Saved entries
________________________
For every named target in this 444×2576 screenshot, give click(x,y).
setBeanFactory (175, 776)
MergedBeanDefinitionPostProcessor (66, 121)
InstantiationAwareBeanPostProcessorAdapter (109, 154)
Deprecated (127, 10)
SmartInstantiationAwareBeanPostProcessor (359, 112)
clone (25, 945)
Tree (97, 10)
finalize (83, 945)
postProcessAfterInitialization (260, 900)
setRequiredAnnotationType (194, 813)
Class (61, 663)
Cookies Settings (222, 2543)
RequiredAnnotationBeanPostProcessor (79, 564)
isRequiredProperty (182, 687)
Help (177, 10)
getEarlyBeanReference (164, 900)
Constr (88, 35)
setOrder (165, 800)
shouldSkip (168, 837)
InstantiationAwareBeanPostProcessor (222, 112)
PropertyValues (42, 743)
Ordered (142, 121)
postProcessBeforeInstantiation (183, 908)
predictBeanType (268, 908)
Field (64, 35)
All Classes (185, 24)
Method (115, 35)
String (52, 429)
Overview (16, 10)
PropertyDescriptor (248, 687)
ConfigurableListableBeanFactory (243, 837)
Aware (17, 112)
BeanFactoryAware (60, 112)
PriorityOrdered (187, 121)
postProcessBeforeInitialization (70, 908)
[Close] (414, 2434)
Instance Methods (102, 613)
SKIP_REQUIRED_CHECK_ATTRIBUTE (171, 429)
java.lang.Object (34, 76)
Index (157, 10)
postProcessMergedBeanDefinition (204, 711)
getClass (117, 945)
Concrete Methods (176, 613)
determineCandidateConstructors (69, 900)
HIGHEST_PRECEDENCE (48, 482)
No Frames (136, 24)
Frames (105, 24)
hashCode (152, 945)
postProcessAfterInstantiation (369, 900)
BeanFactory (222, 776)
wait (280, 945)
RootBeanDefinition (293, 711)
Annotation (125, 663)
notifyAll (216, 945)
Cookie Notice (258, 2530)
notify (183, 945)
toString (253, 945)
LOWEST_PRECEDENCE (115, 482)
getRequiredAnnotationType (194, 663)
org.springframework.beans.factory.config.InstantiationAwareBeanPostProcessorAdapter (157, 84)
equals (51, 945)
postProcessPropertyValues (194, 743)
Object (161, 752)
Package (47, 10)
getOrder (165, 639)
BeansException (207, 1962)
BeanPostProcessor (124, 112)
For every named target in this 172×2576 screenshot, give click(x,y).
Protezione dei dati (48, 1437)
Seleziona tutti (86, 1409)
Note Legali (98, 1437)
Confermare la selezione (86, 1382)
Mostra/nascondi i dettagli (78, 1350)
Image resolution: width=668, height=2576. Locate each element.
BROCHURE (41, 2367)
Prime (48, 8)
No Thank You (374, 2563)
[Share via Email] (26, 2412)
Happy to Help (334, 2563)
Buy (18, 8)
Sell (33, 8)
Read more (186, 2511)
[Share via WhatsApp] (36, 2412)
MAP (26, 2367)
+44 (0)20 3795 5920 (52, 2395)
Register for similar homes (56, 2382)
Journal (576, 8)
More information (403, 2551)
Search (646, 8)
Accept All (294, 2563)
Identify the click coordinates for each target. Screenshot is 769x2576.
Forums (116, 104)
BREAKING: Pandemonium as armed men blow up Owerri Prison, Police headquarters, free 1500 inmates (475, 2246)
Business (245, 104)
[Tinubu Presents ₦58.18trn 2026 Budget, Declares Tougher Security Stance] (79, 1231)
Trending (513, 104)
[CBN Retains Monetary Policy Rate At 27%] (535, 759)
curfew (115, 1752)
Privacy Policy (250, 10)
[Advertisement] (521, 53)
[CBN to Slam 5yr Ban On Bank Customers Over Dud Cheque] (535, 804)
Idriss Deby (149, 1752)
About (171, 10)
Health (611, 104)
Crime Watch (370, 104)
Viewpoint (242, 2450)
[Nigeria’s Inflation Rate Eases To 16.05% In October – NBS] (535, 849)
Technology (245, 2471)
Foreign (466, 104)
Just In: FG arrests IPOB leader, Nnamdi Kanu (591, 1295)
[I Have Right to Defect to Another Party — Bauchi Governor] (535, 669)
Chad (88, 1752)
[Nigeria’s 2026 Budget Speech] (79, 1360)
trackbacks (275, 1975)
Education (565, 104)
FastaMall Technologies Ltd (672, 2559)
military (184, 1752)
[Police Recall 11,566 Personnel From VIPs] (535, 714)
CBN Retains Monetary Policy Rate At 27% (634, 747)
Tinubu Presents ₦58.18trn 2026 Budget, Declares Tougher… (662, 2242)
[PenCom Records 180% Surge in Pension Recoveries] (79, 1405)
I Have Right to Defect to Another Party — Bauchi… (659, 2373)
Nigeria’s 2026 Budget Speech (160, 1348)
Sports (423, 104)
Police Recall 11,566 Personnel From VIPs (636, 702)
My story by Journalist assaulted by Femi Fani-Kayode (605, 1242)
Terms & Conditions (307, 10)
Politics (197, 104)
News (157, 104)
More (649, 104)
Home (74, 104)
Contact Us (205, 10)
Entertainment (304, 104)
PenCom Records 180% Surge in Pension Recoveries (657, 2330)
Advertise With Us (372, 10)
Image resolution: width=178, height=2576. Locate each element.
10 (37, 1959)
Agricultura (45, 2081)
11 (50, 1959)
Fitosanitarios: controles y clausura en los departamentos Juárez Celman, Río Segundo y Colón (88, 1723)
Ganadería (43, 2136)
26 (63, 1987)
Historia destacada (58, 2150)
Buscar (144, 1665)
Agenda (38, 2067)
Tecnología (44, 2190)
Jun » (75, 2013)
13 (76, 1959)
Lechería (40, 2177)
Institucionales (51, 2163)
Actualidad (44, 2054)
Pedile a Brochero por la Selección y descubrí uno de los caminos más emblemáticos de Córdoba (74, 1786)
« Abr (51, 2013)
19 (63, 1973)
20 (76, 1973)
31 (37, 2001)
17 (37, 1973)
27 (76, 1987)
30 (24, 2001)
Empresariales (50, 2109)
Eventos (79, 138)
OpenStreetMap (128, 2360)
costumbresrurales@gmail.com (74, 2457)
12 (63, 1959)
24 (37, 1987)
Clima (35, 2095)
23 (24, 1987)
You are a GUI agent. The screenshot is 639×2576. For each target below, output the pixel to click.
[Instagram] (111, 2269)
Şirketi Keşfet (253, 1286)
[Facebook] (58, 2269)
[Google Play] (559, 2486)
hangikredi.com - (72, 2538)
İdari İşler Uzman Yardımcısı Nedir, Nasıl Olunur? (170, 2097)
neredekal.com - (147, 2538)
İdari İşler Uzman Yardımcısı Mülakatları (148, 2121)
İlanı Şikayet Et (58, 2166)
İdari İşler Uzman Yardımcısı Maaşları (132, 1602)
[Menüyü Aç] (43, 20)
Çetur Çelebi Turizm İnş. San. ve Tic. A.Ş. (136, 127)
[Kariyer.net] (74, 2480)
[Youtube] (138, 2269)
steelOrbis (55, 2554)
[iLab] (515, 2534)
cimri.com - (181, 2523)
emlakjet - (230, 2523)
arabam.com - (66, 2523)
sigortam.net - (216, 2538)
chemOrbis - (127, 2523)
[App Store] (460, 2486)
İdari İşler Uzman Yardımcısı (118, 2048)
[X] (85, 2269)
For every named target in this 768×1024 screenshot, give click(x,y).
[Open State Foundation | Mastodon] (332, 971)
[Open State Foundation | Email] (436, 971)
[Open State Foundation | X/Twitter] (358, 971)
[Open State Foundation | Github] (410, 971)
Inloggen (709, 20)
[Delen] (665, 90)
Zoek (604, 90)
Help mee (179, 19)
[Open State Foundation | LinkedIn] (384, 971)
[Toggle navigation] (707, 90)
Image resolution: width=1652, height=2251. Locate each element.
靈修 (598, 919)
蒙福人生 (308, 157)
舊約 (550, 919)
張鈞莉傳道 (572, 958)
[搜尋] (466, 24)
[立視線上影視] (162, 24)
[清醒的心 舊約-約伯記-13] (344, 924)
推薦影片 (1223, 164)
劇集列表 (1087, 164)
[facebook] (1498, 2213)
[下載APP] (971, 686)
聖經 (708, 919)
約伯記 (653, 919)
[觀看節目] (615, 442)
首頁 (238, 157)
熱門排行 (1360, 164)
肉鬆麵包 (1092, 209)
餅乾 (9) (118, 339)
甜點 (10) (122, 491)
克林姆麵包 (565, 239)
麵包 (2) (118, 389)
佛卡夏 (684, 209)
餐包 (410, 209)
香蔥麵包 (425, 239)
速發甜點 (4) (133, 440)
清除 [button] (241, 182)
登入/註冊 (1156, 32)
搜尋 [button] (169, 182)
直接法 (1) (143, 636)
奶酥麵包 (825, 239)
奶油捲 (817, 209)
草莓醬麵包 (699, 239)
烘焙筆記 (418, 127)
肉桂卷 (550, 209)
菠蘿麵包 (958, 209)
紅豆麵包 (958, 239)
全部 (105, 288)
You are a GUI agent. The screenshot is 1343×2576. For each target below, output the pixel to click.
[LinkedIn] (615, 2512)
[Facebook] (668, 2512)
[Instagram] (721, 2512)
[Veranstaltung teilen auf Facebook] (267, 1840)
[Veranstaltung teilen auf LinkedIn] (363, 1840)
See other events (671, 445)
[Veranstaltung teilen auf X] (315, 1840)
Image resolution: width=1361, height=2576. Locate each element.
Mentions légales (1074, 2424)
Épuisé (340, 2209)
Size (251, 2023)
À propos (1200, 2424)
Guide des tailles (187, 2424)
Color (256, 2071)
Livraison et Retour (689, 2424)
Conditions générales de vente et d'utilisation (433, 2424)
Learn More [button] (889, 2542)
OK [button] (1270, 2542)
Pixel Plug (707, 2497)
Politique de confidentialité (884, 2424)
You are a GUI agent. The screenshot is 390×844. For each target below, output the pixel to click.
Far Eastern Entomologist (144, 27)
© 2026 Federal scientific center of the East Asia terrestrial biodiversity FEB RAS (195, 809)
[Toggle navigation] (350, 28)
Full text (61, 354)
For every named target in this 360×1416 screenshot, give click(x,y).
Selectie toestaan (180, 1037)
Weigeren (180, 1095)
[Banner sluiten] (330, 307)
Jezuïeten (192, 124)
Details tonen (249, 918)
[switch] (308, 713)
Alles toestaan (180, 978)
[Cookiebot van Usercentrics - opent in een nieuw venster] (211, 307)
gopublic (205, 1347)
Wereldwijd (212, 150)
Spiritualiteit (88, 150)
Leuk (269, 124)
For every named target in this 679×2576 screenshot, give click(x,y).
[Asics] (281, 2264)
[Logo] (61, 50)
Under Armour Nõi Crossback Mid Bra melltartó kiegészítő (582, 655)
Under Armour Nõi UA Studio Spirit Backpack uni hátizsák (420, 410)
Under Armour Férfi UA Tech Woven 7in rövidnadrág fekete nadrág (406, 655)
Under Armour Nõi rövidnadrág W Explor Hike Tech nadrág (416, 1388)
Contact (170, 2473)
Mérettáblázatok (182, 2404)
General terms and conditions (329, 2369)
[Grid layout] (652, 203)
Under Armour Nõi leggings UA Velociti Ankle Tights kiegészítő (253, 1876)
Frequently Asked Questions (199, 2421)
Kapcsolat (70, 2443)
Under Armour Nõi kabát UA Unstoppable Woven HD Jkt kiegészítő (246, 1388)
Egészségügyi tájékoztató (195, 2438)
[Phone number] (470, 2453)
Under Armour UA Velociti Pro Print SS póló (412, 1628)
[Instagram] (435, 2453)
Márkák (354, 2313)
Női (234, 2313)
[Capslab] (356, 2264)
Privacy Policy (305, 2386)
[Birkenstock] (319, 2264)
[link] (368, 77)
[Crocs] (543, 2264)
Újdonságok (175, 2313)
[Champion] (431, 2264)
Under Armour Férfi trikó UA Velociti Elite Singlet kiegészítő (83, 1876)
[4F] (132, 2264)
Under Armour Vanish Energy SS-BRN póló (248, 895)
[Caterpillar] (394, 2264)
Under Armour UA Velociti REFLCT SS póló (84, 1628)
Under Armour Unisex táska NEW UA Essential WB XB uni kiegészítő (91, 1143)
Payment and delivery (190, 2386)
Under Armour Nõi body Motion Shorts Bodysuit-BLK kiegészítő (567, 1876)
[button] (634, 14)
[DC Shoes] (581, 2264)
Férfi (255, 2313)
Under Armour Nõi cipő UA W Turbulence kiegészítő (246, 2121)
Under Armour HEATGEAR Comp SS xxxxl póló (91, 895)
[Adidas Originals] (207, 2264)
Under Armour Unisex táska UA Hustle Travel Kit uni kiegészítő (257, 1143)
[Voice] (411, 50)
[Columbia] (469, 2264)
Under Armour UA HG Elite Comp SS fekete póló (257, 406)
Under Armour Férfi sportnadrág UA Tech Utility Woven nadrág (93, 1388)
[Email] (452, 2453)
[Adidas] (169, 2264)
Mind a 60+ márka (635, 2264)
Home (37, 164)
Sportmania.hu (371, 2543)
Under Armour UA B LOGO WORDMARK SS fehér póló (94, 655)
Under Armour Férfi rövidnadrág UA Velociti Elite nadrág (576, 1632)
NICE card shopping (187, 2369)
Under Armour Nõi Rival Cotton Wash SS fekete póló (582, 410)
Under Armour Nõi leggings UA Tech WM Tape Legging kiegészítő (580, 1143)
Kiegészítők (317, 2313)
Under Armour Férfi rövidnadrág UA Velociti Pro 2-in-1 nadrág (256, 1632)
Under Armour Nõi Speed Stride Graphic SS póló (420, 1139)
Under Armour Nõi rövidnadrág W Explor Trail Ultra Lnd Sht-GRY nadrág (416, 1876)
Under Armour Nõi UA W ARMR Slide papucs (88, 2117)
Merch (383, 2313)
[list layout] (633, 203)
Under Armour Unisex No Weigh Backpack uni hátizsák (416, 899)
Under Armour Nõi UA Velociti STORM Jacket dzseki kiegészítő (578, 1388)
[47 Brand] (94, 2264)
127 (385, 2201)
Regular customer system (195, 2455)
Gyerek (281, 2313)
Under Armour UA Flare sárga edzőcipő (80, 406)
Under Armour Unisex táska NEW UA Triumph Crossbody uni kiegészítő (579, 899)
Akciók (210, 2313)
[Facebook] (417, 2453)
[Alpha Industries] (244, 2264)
________________________
ACTION ITEM: Copy out only the lines of the records above from the one with "Color (256, 2071)" through the one with "Under Armour Nõi Crossback", exactly as they stand, both included.

OUTPUT FOR THIS EXERCISE:
Color (256, 2071)
Livraison et Retour (689, 2424)
Conditions générales de vente et d'utilisation (433, 2424)
Learn More [button] (889, 2542)
OK [button] (1270, 2542)
Pixel Plug (707, 2497)
Politique de confidentialité (884, 2424)
You are a GUI agent. The screenshot is 390×844. For each target below, output the pixel to click.
Far Eastern Entomologist (144, 27)
© 2026 Federal scientific center of the East Asia terrestrial biodiversity FEB RAS (195, 809)
[Toggle navigation] (350, 28)
Full text (61, 354)
For every named target in this 360×1416 screenshot, give click(x,y).
Selectie toestaan (180, 1037)
Weigeren (180, 1095)
[Banner sluiten] (330, 307)
Jezuïeten (192, 124)
Details tonen (249, 918)
[switch] (308, 713)
Alles toestaan (180, 978)
[Cookiebot van Usercentrics - opent in een nieuw venster] (211, 307)
gopublic (205, 1347)
Wereldwijd (212, 150)
Spiritualiteit (88, 150)
Leuk (269, 124)
For every named target in this 679×2576 screenshot, give click(x,y).
[Asics] (281, 2264)
[Logo] (61, 50)
Under Armour Nõi Crossback Mid Bra melltartó kiegészítő (582, 655)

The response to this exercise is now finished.